The Deep Ash wasn't just fog. It was a shroud.
Visibility dropped to five feet. The air was thick with suspended particulates that tasted like copper and old blood. Kael had tied a strip of cloth over his nose and mouth, soaked in vinegar found at the waystation, but he could still taste the poison.
"I can't breathe," Elric wheezed, stumbling behind him. The scholar was bent double, coughing a wet, hacking cough.
"Keep the cloth wet," Kael murmured, his eyes scanning the grey wall ahead.
"It's dry," Elric said. "Everything is dry."
They had been walking for six hours. The terrain was treacherous—jagged obsidian shards hidden under drifts of soft ash. One wrong step could snap an ankle.
Click.
Kael stopped.
It was faint. A metallic sound, like a hammer tapping a nail, but muffled.
"Did you hear that?" Kael realized his hand was already on his sword.
Elric froze. "Hear what?"
Click. Whir. Click.
It was coming from the left. No, the right. The fog distorted sound, making it impossible to pinpoint.
"Something is out here," Kael whispered.
"Scavengers?" Elric asked, his voice trembling. "Like in the Void?"
"No," Kael said. "Heavier.
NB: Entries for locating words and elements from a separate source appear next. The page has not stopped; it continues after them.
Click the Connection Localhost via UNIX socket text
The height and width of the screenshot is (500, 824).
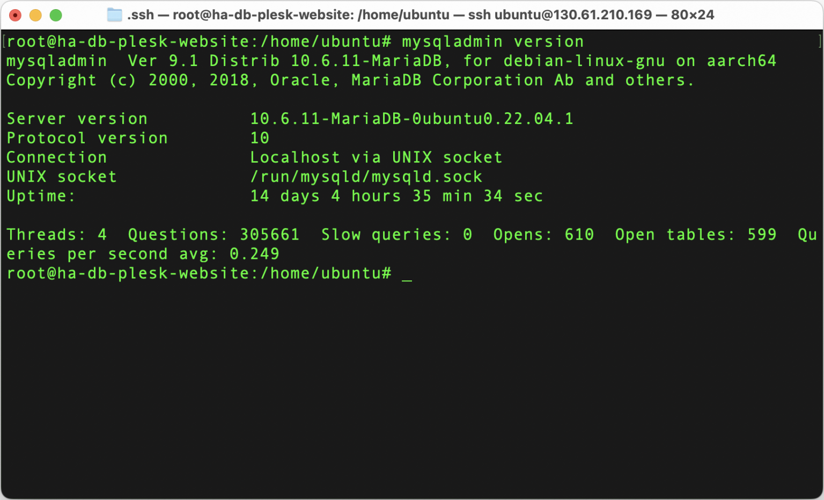coord(376,157)
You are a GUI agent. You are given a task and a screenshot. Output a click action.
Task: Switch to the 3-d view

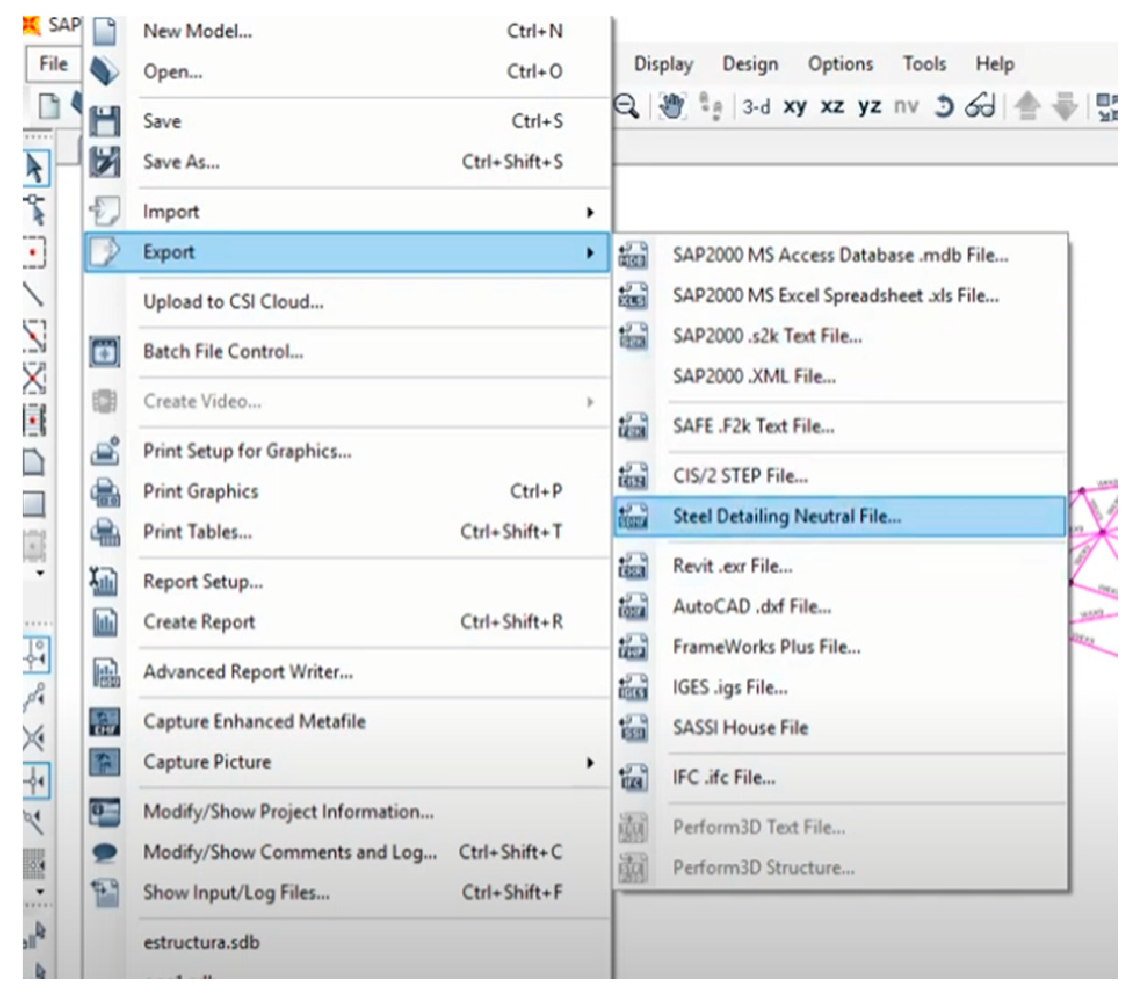pyautogui.click(x=756, y=107)
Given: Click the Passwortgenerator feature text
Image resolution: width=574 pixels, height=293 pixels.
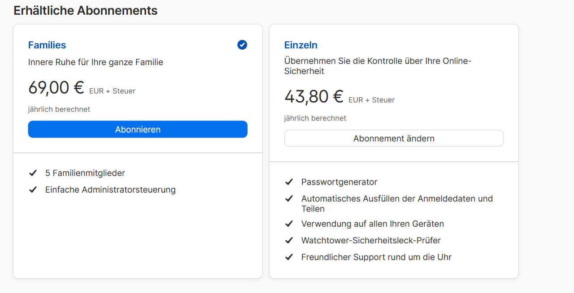Looking at the screenshot, I should [339, 182].
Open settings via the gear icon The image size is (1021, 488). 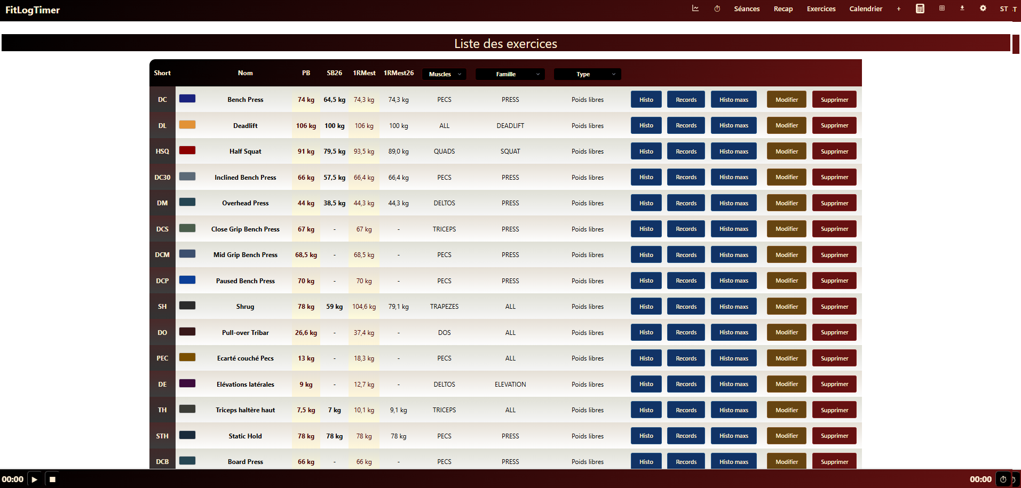pyautogui.click(x=983, y=9)
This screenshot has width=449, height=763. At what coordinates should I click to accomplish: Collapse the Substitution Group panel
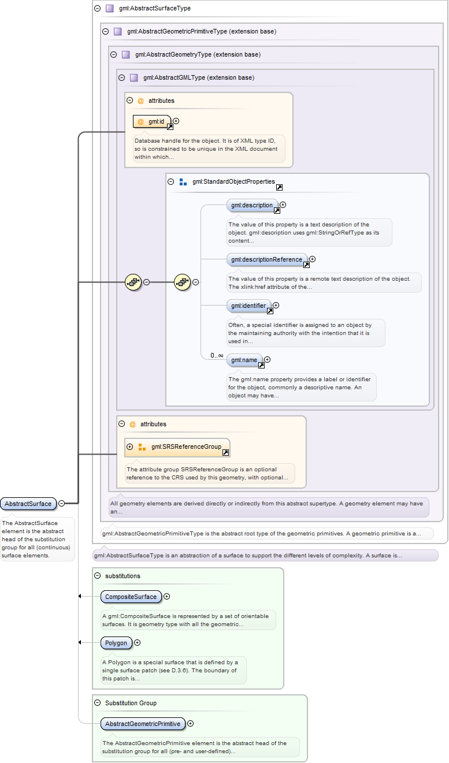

Mechanical."
He drew his iron sword. The metal felt comforting in his hand, a stark contrast to the burning weight of the Obsidian arm under his cloak.
A shape loomed out of the fog.
It was massive. Four legs made of rusted girder-beams. A central chassis that looked like a mining cart welded to a steam boiler. It moved with a jerky, spider-like gait, its pistons hissing.
An Ash-Strider.
"Spire tech?" Elric gasped backing away.
"No," Kael said, watching the machine. "Look at the welds. It's scrap-built."
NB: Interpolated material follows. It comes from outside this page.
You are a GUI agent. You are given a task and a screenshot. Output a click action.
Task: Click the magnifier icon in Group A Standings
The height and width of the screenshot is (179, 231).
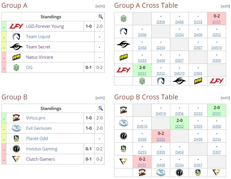[x=101, y=17]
The Strider didn't attack. It stood there, its single red optical lens focusing on them. Then, another shape appeared behind them. And another.
Three of them.
They were being surrounded.
"They aren't attacking," Kael realized. "They're herding us."
"Herding us where?" Elric asked.
The lead Strider stepped forward. A speaker mounted on its chassis crackled to life.
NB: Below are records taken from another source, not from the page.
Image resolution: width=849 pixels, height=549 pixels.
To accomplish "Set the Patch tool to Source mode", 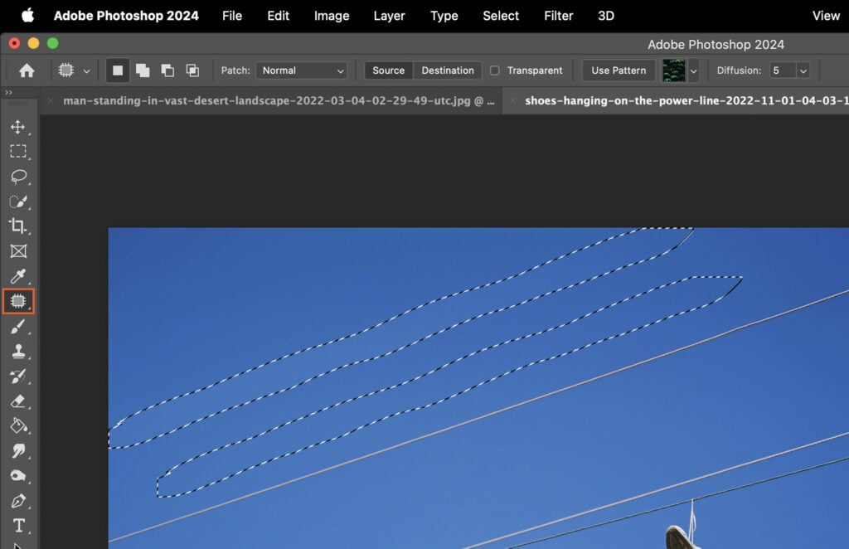I will [x=387, y=70].
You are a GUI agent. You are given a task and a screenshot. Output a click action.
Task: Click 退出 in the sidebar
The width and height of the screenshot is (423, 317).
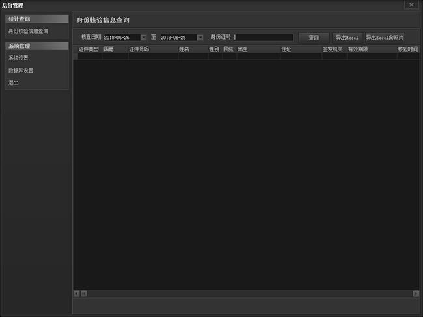pyautogui.click(x=14, y=82)
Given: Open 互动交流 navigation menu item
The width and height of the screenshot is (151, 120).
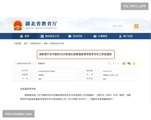Looking at the screenshot, I should (78, 36).
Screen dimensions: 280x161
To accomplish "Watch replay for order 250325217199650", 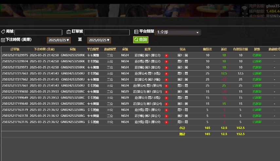I will (166, 92).
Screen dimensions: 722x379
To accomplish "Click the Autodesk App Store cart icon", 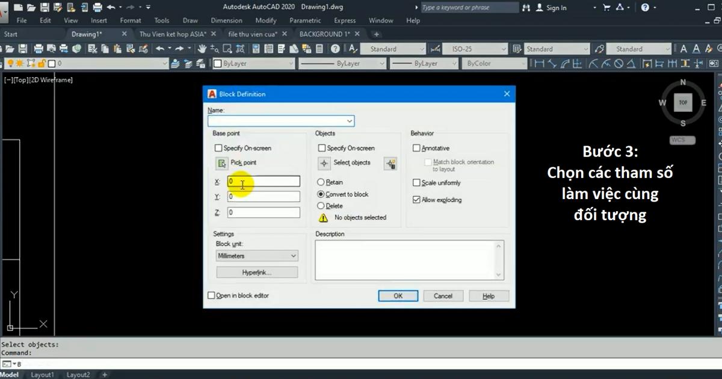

"Drop the weapons," a voice commanded. Distorted. Harsh. "Hands where we can see them. Or become the pavement."
Kael hesitated. He could fight them. His Obsidian arm could punch through their boilers like paper.
But that wasn't the mission. He needed allies, not victims.
Kael slowly sheathed his sword. He raised his hands.
"Smart," the voice said.
The Striders moved in, forcing them down a narrow ravine that had been invisible in the fog.
"Where are we going?" Elric whispered.
"To the people who built these," Kael said. "We found the Branch."